Expansions will come to the treatment facilities serving the Dayton area north and south of the Carson River. Plus, sewer service will make its first appearance in Mark Twain at the east end of Dayton Valley.

All new homes built in Mark Twain must tie in to the new sewer system, and ultimately the 300 existing homes may have to convert from septic systems to sewer.

Carson City developer Dwight Millard will build the first phase of a regional sewer treatment facility in Mark Twain to allow him to build the first 52 homes in his 225-home Canyon Estates development. Millard has built 293 homes in the neighboring Daytona Heights development.

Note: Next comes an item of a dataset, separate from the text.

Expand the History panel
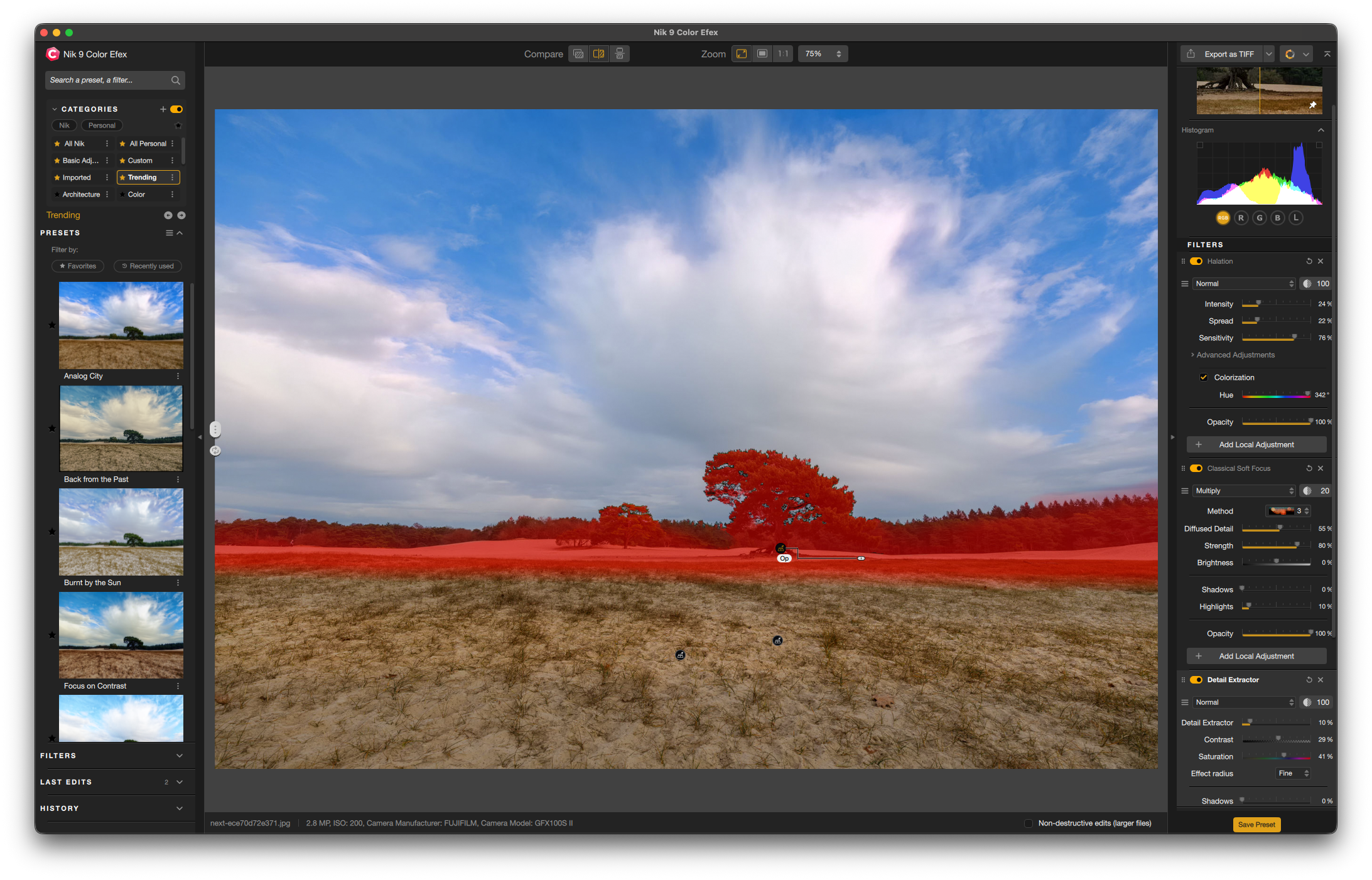The height and width of the screenshot is (880, 1372). [x=180, y=808]
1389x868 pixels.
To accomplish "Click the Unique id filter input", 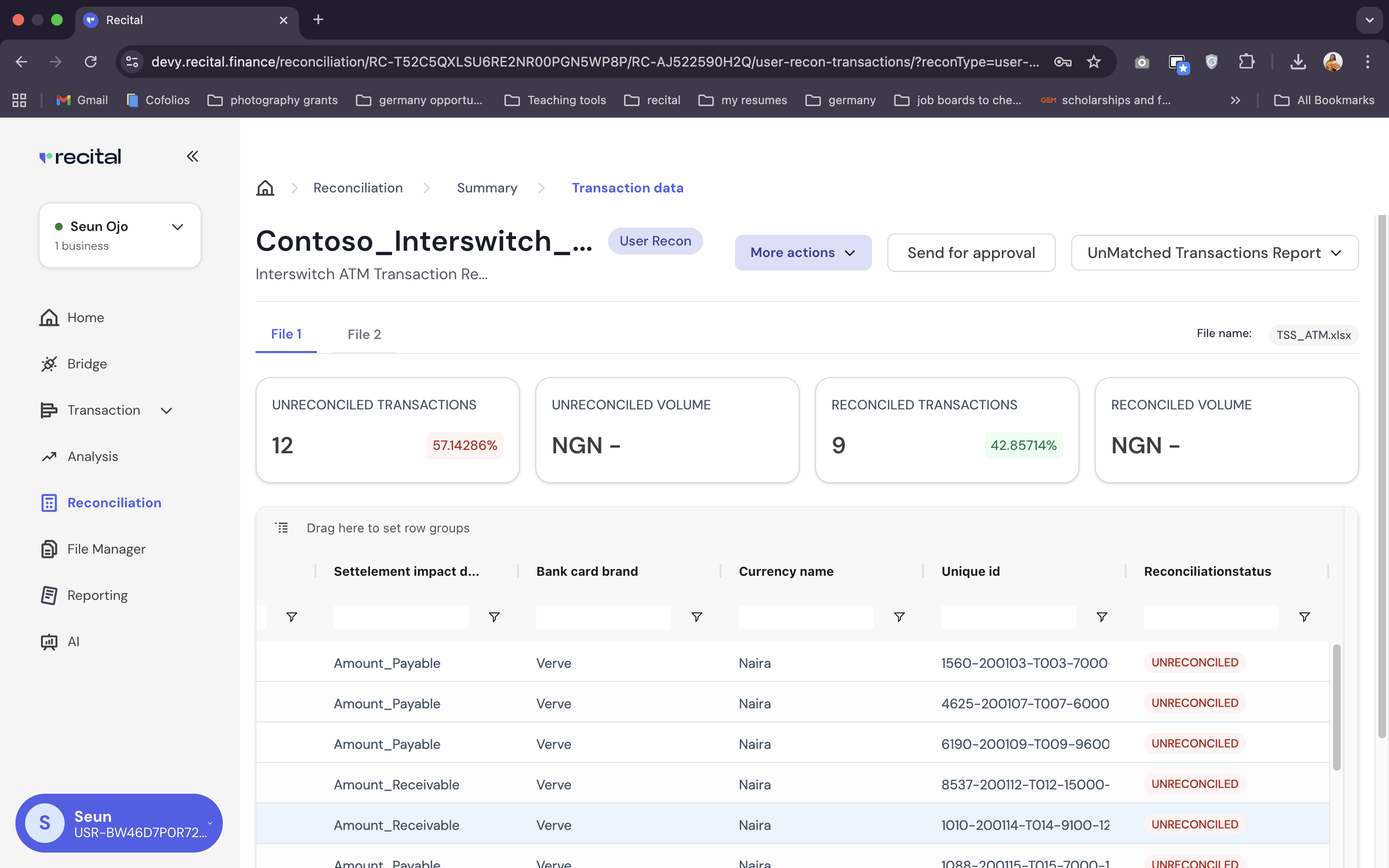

Millard’s initial effort will provide a small treatment facility able to treat about 60,000 gallons of wastewater per day to handle the homes he and the adjacent Rolling A Ranch development will build in coming months. Rolling A deeded the 12-acre site for the treatment plant, and Millard is building the plant that will be donated to Lyon County Utilities.

Millard intends to start construction on the sewer treatment plant in mid-March and have it operational by June 1. The sewer line from Canyon Estates to Highway 50 is already built, and it was extended under the highway last week.

Ultimately, as this regional facility is built out, it will be able to handle 1.5 million gallons of sewage per day – enough to serve 2,500 to 3,000 new homes.

The Mark Twain facility will be expanded as needed, possibly taking up to 20 years before reaching its ultimate size. Expansions will come as construction warrants, Lyon County Engineer Dan O’Brien said.

“Dayton is a long way ahead if we put in the sewer now,” O’Brien said. “It’s cheaper to do now with the cooperation of developers.”

Developers John Serpa and Julius Bunkowski will build a larger treatment facility to serve the Sutro and Rose Peak areas on the north. About the same time, the Wade Development Corp. will expand the southern facilities serving the Dayton Valley Business Park and housing around the Dayton Valley Country Club.

The Wade project will add treatment plants capable of handling 200,000 gallons of wastewater a day. Combined with the existing 280,000-gallon plant, the south Dayton area will have wastewater capacity of 480,000 gallons a day, said Mark Rotter, project manager at Capital Engineering for construction at both the northern and southern plants.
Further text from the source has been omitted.